The problem, however, was that most people just aren't built for startups. So
while I kept things extremely fair — everyone was on a 50/50 profit share,
myself included, after operational expenses were paid (less than 4%) — that
just wasn't enough to keep people motivated to reach the 2-3 year end goal.

To be fair, I think it was less about motivation and more about income and
lifestyle. But again, most people just aren't prepared/designed for startup
life which in this case would have required they code in the evening hours
after their full time job was over. Ha!

Startups are difficult, getting traction is difficult (the juice), and I would
say that assembling a skilled team is equally challenging and will
significantly impact chances of success/survival — never settle with your
team. The challenge with building a team is that startups will change people,
especially virgin startup-ers who've never experienced the workload.
Burnout/frustration in combination with low pay and kool-aid stock options
will destroy a team in a year or two if they're not prepared.
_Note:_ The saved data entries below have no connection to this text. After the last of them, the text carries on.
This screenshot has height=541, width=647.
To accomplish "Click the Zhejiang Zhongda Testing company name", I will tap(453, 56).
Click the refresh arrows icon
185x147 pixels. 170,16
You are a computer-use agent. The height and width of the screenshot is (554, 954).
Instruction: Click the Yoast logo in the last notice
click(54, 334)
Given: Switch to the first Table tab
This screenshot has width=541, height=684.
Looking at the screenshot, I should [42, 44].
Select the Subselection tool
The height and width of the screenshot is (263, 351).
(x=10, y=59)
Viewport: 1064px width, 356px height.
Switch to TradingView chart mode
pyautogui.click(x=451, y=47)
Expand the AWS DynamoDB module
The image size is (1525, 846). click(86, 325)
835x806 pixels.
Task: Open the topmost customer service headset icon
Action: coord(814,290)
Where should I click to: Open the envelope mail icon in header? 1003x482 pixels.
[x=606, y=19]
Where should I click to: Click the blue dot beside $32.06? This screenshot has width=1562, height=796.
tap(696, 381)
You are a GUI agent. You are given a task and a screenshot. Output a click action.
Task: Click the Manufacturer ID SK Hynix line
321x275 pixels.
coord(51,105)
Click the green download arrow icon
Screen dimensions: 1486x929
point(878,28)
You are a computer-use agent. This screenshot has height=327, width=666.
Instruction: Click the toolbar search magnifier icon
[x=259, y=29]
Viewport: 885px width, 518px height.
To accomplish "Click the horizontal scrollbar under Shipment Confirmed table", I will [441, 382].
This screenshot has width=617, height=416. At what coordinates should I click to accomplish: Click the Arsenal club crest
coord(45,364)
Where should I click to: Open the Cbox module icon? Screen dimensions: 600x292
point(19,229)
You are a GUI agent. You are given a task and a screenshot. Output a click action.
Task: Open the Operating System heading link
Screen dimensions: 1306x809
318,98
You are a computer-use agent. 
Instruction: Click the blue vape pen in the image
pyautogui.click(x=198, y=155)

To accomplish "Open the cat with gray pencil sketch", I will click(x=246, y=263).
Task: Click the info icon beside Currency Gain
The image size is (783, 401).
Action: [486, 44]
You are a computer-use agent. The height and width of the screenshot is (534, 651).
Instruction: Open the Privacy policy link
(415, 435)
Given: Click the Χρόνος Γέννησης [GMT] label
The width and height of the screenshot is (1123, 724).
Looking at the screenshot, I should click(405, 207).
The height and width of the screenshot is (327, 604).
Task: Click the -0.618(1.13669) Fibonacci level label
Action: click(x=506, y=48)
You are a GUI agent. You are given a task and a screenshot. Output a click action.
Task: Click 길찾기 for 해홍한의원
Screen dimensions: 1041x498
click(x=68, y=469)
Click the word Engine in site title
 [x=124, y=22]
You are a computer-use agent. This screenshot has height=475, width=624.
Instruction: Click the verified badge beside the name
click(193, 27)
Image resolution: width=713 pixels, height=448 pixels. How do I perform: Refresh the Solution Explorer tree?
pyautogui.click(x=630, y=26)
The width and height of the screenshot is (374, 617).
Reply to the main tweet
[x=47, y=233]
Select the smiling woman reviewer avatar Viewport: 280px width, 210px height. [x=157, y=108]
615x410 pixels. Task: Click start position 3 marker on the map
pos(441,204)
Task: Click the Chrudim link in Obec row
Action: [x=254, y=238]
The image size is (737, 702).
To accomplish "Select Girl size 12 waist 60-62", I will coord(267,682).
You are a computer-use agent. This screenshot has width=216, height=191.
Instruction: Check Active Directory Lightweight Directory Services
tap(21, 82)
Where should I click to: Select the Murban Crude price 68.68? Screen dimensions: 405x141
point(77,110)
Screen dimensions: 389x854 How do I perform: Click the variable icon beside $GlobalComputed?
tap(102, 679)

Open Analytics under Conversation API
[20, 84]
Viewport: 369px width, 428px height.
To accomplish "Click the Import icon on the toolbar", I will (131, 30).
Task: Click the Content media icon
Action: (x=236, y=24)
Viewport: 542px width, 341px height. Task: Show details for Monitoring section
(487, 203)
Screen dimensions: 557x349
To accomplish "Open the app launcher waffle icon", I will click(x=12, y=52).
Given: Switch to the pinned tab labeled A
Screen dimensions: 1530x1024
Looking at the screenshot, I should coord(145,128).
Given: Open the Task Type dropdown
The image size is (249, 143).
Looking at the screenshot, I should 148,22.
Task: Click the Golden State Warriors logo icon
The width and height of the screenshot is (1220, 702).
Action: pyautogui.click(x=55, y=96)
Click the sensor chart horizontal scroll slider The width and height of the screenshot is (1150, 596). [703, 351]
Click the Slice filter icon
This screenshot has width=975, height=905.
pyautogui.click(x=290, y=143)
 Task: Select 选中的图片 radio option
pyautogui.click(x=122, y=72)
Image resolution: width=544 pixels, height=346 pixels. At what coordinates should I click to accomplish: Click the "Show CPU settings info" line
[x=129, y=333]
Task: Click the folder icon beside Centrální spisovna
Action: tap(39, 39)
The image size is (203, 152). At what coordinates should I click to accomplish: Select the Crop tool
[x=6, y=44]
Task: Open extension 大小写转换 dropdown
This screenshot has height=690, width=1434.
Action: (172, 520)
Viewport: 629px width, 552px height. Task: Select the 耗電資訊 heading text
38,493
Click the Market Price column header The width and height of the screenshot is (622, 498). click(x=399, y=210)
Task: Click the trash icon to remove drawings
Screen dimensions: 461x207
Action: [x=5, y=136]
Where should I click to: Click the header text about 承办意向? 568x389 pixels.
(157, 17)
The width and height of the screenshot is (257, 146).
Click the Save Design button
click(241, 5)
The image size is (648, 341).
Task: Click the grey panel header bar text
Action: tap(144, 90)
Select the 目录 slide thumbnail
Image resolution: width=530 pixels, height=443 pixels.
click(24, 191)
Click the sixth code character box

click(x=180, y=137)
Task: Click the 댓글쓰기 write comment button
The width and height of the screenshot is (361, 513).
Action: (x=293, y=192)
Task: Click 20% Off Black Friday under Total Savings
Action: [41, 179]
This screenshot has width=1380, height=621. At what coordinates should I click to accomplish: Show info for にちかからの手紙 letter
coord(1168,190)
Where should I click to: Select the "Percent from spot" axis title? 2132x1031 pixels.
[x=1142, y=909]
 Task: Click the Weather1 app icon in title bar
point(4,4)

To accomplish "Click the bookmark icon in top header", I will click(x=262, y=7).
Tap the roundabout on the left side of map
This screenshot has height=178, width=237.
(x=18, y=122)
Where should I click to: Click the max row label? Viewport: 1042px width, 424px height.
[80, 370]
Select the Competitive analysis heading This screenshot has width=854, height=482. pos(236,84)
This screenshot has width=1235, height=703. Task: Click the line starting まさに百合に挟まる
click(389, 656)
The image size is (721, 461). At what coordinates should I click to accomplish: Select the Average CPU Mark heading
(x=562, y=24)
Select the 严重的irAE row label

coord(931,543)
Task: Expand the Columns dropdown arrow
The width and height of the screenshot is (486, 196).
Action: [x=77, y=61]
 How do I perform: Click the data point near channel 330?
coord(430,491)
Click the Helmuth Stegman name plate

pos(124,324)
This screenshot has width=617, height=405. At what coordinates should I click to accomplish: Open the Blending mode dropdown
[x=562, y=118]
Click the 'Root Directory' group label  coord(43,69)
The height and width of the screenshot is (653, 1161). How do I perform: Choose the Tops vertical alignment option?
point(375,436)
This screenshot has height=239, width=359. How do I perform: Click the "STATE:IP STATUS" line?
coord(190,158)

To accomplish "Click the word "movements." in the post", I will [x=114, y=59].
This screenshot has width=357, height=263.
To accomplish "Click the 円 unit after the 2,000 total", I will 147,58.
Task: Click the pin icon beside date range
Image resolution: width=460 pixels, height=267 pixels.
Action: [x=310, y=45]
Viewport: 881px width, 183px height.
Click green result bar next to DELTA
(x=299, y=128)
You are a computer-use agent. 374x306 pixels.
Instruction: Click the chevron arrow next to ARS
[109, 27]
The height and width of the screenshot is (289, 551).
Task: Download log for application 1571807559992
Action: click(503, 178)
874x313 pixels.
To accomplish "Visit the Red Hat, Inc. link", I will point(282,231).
All that being said, this month I've decided to take a drastic turn and
attempt to raise a small amount of money to make a few full-time hires. The
good news is, I proved myself as a young entrepreneur and we may secure a
really awesome lead investor that could do a lot more for us than just give us
money.

I definitely recommend bootstrapping, it helps you set realistic priorities
based on severely limited resources (prepares you for when times are rough),
and helps you find the holes where investors can provide value besides just
$$.

------
tezza
Work 3 days per week for someone else.

This relies on you being a trusted and valued worker for the firm who allows
you to work 3 days. So work hard at your job and the management will likely be
okay with you asking.

That's what I did for a couple of startups.

Having a work-day or two available for work-time meetings with customers and
lawyers / suppliers makes a large difference. People treat you more seriously
when you are able to make a daytime meeting.

Careful calendar managament can give the impression of a full fledged
business.

Until of course you need to support customers, and suddenly they need support
at all sort of inconvenient times. Nothings perfect!!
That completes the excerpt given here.